§ PROBLEM DESCRIPTION
Rewrite the stretch of the listing from the line containing "You are a GUI" through the end, putting "Display size" in place of "Screen dimensions" and keeping everything else as it is. Leave the pictures out of your answer.

(Saved entries)
--- Begin ---

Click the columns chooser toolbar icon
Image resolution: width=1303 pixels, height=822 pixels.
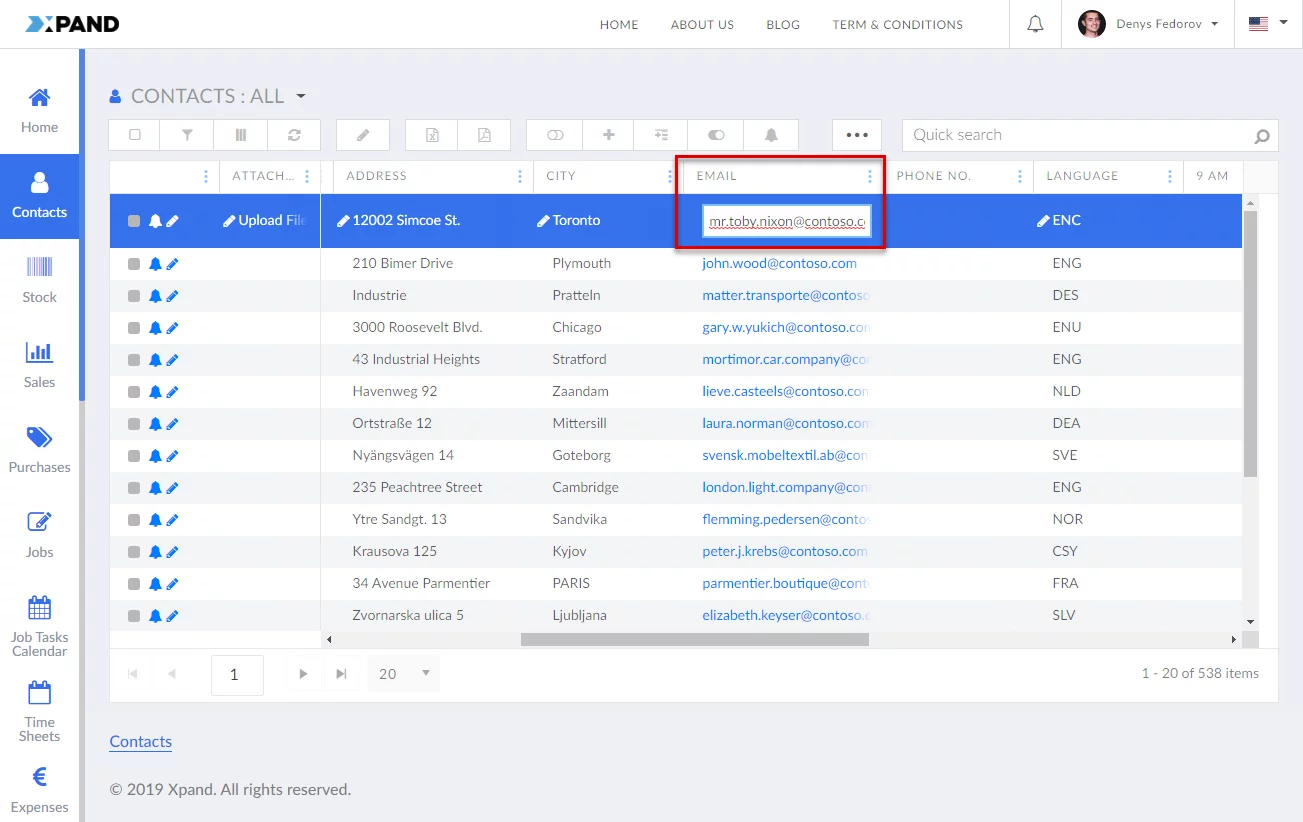coord(240,135)
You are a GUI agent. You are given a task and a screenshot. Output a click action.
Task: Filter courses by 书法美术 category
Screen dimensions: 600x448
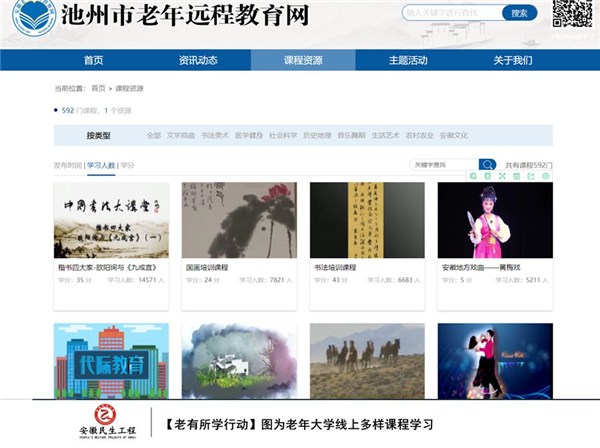pyautogui.click(x=215, y=135)
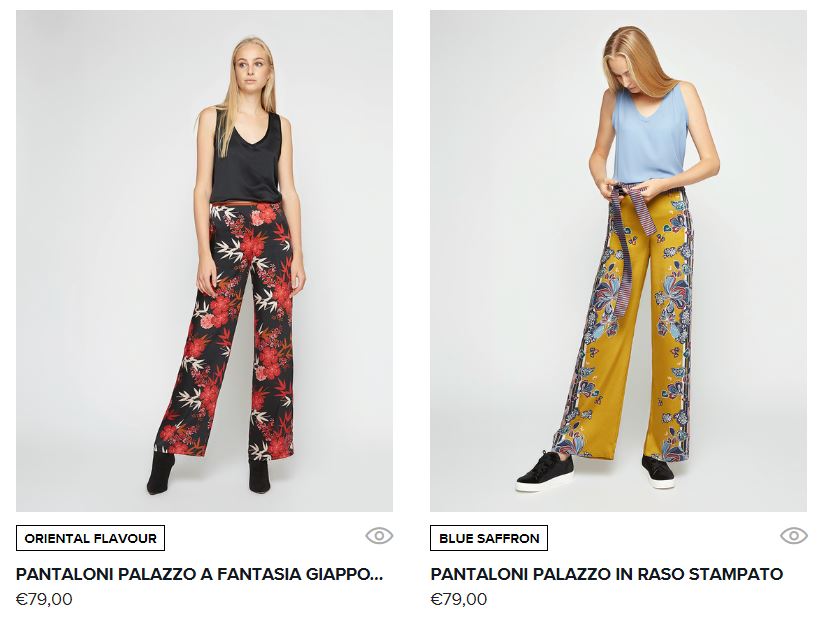The width and height of the screenshot is (827, 636).
Task: Select the ORIENTAL FLAVOUR collection tag
Action: tap(90, 538)
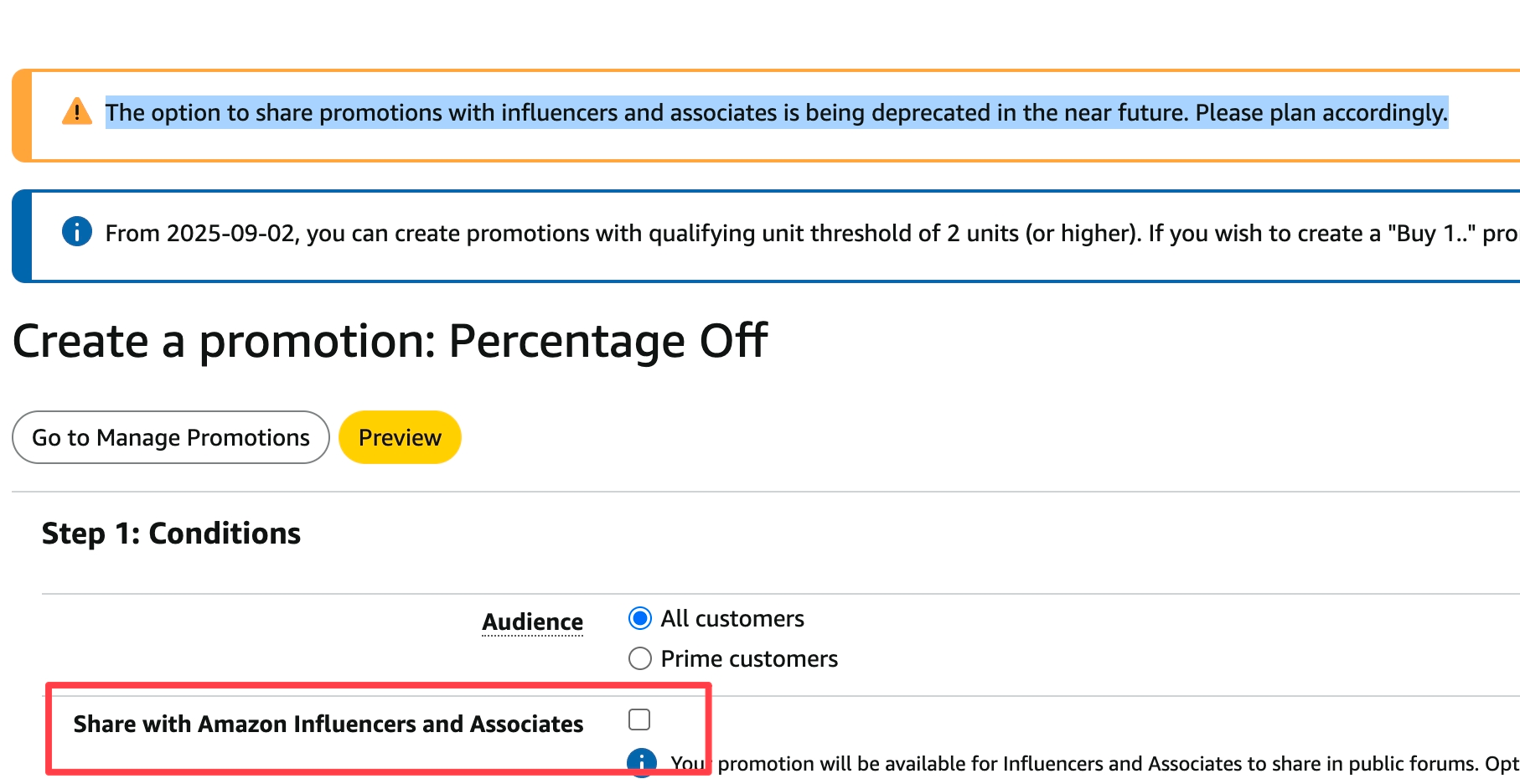1520x784 pixels.
Task: Open Go to Manage Promotions
Action: coord(171,437)
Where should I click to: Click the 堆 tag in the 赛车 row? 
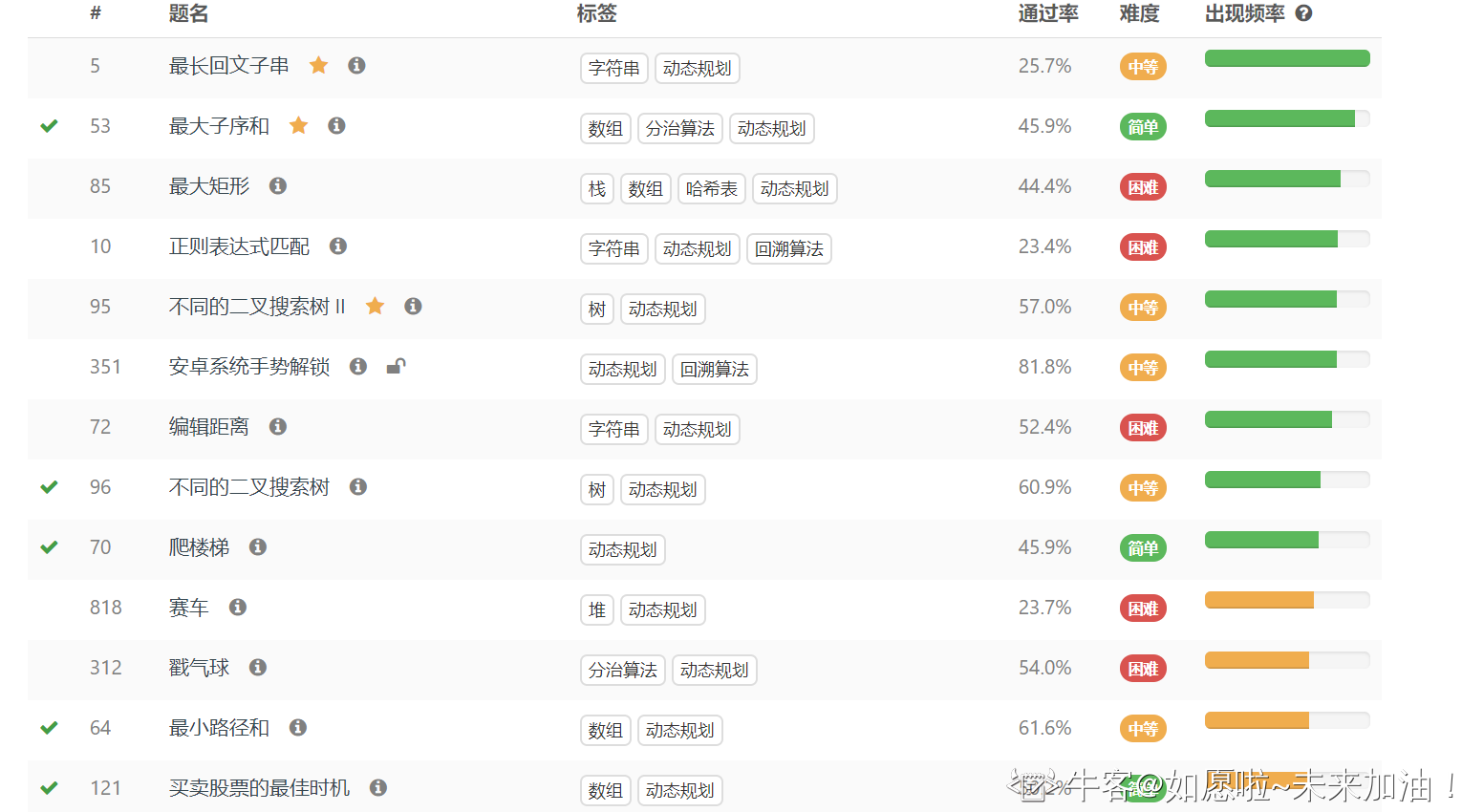596,609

--- End ---

§ REPLY TO THE TASK
You are a GUI agent. You are given a task and a screenshot. Output a click action.
Task: Filter courses by 书法美术 category
Display size: 600x448
pyautogui.click(x=215, y=135)
The width and height of the screenshot is (827, 636).
Task: Select the ORIENTAL FLAVOUR collection tag
Action: tap(90, 538)
1520x784 pixels.
Task: Open Go to Manage Promotions
Action: coord(171,437)
Where should I click to: Click the 堆 tag in the 赛车 row? 
596,609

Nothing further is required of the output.